Unfortunately the majority of Jelly's recordings are of short salon works rather than the meaty concertos and chamber works that formed the bulk of her repertoire. The exceptions are some concertos by Bach and Mozart, and a remarkable set of two piano trios - Schubert's B flat and Brahms's C major Op.87 with Myra Hess, with whom she enjoyed a rewarding duo for some 20 years. The two trios have different cellists - Felix Salmond joins them for the Schubert, Gaspar Cassado for the Brahms. It's the only surviving recording testimony to her partnership with Hess.

Above, hear the slow movement of the Brahms (which features some of Brahms' Hungarian Joachim-tribute rhythms). To judge from their playing here, Myra and Jelly were musical soulmates.

Friday, February 22, 2013

Friday Historical: purple Brahms patch with d'Aranyi, Hess and Cassado

This extraordinary recording from 1928 has finally popped up on Youtube. Here's the second movement of Brahms's Piano Trio in C, Op.87 played by Jelly d'Aranyi (violin), Myra Hess (piano) and Gaspar Cassado (cello).

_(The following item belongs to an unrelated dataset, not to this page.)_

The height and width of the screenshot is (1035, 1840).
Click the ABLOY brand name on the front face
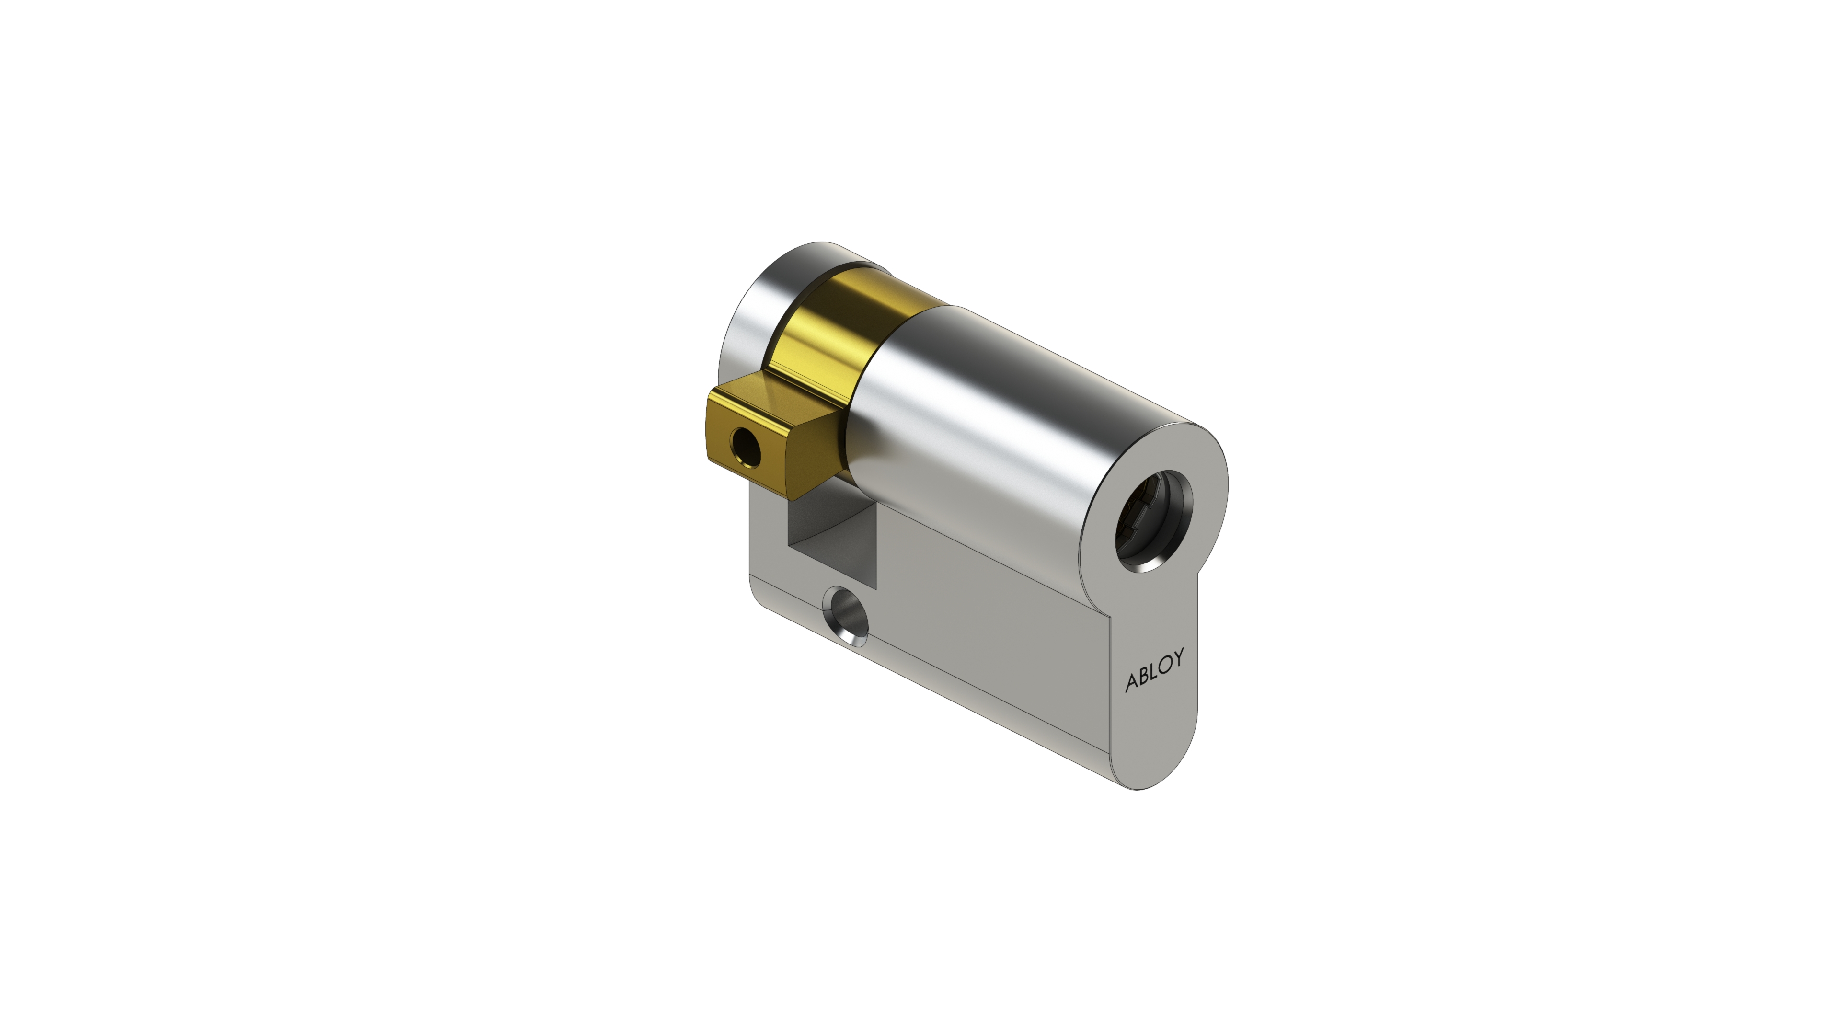(x=1154, y=669)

As I understand it, these sessions - this Brahms and also the Schubert B flat Trio (with Felix Salmond on the cello) - were Hess's first recording. She and Jelly d'Aranyi worked together for some 20 years, giving countless recitals at the likes of the Wigmore and Queen's Hall, but these trios seem to be the only surviving example of their collaboration.

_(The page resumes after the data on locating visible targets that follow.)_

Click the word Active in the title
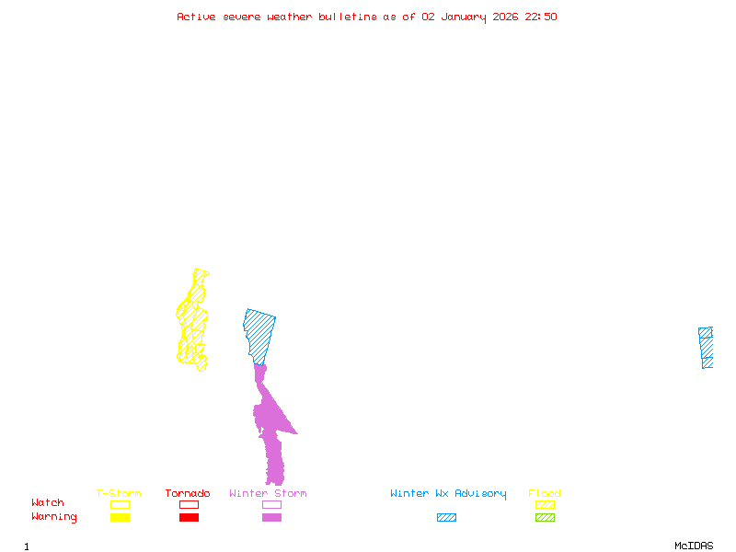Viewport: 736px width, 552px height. tap(196, 17)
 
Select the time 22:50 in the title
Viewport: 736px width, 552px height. tap(541, 17)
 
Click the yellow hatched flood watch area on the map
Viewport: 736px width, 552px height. tap(193, 322)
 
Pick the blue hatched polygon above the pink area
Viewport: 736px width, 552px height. tap(260, 331)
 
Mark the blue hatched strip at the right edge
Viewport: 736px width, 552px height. tap(706, 347)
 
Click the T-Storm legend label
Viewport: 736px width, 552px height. tap(119, 494)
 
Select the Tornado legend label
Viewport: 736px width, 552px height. tap(188, 494)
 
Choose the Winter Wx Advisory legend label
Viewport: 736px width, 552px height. tap(448, 494)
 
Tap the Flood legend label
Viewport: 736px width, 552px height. tap(544, 494)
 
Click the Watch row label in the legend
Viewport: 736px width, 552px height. tap(48, 503)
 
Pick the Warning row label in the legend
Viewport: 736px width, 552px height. tap(54, 517)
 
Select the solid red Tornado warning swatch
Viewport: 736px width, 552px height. tap(189, 518)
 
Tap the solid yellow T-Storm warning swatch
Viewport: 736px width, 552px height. tap(120, 518)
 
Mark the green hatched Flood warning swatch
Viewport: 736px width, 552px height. tap(545, 518)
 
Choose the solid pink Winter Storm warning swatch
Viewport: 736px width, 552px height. tap(271, 518)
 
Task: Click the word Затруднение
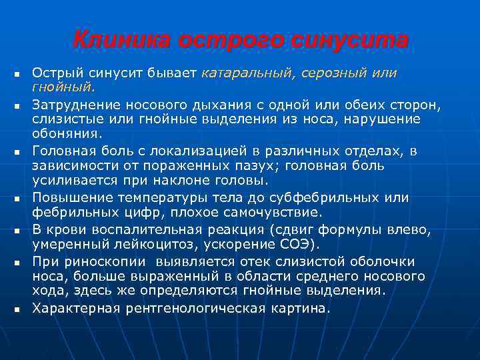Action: point(73,105)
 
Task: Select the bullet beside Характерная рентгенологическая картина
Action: point(15,309)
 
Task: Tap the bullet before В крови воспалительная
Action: point(15,231)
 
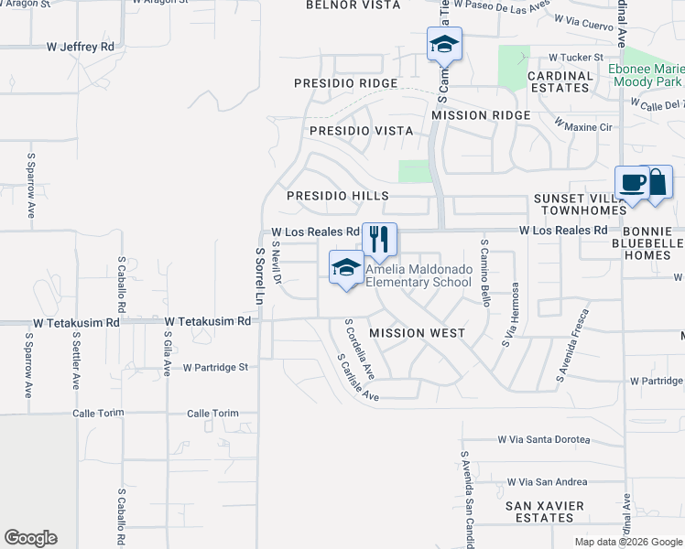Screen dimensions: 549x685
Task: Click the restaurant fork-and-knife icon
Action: pyautogui.click(x=379, y=240)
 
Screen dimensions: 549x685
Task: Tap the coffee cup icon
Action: pyautogui.click(x=632, y=182)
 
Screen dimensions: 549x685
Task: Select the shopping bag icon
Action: pyautogui.click(x=658, y=181)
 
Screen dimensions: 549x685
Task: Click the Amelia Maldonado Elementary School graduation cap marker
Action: pyautogui.click(x=346, y=267)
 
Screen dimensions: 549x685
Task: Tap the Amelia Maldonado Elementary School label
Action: pyautogui.click(x=418, y=275)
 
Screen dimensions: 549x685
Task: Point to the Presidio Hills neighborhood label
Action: pyautogui.click(x=338, y=196)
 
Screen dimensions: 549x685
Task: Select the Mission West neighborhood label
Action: pyautogui.click(x=417, y=332)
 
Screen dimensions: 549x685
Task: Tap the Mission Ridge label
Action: pyautogui.click(x=481, y=115)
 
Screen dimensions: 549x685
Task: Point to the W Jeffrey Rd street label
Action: pyautogui.click(x=81, y=46)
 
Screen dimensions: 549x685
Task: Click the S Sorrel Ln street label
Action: pyautogui.click(x=259, y=275)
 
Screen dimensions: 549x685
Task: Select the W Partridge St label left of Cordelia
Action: pyautogui.click(x=216, y=368)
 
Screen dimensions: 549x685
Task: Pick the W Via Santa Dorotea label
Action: pyautogui.click(x=543, y=440)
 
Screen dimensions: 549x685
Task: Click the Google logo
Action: pyautogui.click(x=30, y=538)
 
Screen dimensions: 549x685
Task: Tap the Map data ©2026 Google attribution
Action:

Sometime in the war years, it appears that they must have had a massive fallout. Serious enough that in Hess's biography by Marian McKenna, d'Aranyi - her duo partner for two decades - is afforded just one mention, in passing. I've met a number of people who knew one or the other, sometimes both, yet nobody seems sure exactly what went wrong.

The music world is full of these situations, of course, and in the end it's immaterial since the result, unfortunately, was the same whatever the cause. But when you hear the fine blend of their sounds, d'Aranyi's mellifluous charm sparking against Hess's wit and intelligence, the flow of detail and infinite shading of ideas that takes place in their music-making (it's even more obvious in the Schubert, incidentally), it seems little short of tragic that their every move was not captured by microphone - and that their partnership has somehow been wiped from history.